Внезапно оказавшись свидетелем насилия и подлой низости своего родителя, молодой человек осудил его со свойственным юности нравственным максимализмом. И постепенно сыновья любовь испарилась, как вода в водяных часах, перетекающая капля за каплей из верхней половинки в нижнюю.
— Ты же знаешь, что у нас с ним не слишком теплые отношения. Он считает меня строптивым, непослушным и думает, будто добьется повиновения угрозой оставить без наследства, — с печалью произнес молодой Стаций. — Но если он рассчитывает, что это подействует на меня, и я склоню голову, то ошибается. Не запугиванием завоевывают уважение сына.
— И все же ты ведь любишь его… — рискнул заметить Парис, обожавший своего отца Диомеда.
— А за что его любить? — спросил Аврелий. — Он трус, всегда готов унизить слабого и не стыдится угодничать перед теми, кто сильнее его.
— Забудь о своих обидах и поговори с ним! Он выслушает тебя, ведь ты его единственный сын! — в отчаянии произнес Парис.
— Судя по тому, как он обращается со мной, вряд ли станет слушать, — заметил Аврелий. — Меня пороли куда чаще, чем иных моих слуг… Знаешь, он велел учителю Хрисиппу бить меня всякий раз, когда тот посчитает нужным. И уверяю тебя, эта старая мумия не скупится на расправу: он умирает от злости, что с ним обращаются как с простым рабом — с ним, учившимся у лучших учителей. Ругаться с отцом он не может, вот и вымещает все на мне.
— Я понимаю, чего тебе стоит просить о чем-либо отца, но сделай это ради меня! — снова взмолился друг.
— Ладно.
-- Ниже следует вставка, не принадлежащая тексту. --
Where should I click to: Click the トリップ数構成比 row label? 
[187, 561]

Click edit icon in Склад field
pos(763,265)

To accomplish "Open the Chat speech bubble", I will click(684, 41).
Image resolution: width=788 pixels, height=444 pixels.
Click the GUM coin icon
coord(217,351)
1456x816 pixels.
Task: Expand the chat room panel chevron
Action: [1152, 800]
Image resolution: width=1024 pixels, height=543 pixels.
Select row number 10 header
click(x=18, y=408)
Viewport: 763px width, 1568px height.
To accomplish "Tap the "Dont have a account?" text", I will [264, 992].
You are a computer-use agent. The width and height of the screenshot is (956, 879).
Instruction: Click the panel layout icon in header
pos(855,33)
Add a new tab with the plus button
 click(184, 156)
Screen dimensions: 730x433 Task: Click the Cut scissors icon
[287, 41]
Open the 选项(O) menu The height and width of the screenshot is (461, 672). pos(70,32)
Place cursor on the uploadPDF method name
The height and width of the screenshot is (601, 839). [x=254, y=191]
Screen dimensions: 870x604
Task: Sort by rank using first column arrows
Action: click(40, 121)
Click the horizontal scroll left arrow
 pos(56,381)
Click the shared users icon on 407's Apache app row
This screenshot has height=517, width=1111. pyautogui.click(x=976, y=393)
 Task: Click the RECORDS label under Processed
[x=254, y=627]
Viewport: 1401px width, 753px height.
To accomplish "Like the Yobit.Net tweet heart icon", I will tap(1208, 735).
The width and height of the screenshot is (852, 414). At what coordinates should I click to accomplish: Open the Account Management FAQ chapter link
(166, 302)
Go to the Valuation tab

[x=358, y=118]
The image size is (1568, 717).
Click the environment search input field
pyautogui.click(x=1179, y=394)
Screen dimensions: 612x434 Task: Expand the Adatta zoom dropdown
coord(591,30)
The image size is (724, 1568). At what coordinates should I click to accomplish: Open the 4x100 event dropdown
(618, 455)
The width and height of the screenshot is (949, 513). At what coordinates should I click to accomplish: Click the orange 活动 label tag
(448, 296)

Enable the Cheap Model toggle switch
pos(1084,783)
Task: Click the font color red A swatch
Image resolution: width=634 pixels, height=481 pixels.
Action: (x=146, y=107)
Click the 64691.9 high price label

Ради нашей дружбы забуду свою гордость и постараюсь что-нибудь сделать.
— Попросишь помиловать?
— Это бесполезно, Парис. Отец — человек злобный и мстительный, а в ярости вообще теряет разум. Чтобы убедить его в невиновности Диомеда, ему нужно представить хотя бы несколько весомых доводов, да и то неизвестно еще, станет ли он слушать нас. К сожалению, Аквила запер на ключ таблинум, поэтому невозможно осмотреть его.
— Но я собрал в мусоре осколки лампы. Может, они окажутся полезными. Вот посмотри!
— Покажи! — попросил Аврелий и принялся рассматривать черепки. — Вот сразу одна довольно любопытная деталь. Некоторые куски еще в масле, но какие-то они шероховатые, чувствуешь? Будто что-то прилипло, — заметил он, проводя пальцем по одному из осколков.
— Может, пыль?
— Нет, для пыли слишком крупные частицы. Песок, я думаю.
— Это важная улика?
— Да, — взволнованно ответил юноша. — Это означает, что твой отец, скорее всего, сказал правду! Если его ударили мешком с песком, на затылке могло и не остаться никаких следов. Мне кажется очевидным, что настоящий вор воспользовался именно таким оружием, чтобы оглушить его, и не заметил, что мешок порвался и песок просыпался на пол. Когда лампа упала, песчинки прилипли к горячему маслу.
— Молодец! — обрадовался Парис.
Аврелий улыбнулся, расслабившись. По правде говоря, он не очень верил, что этот его вывод соответствует действительности, но не станет же он делиться сомнениями с другом, и без того расстроенным и перепуганным.
— Чувствую, мы на верном пути, — сказал он, чтобы приободрить его. — Надо идти дальше.
— Но как? — растерялся мальчик.
— Прежде всего, нужно завладеть пряжкой, найденной в вашей с отцом комнате, и внимательно осмотреть ее.
— Как будто кто-то нам ее даст! — простонал Парис.
— Да уж, сомнительно. Но тем не менее… Поскольку вряд ли кто захочет добровольно показать ее, остается только одно — украсть! — воскликнул Аврелий, широко улыбнувшись и покровительственно приобняв друга за плечи.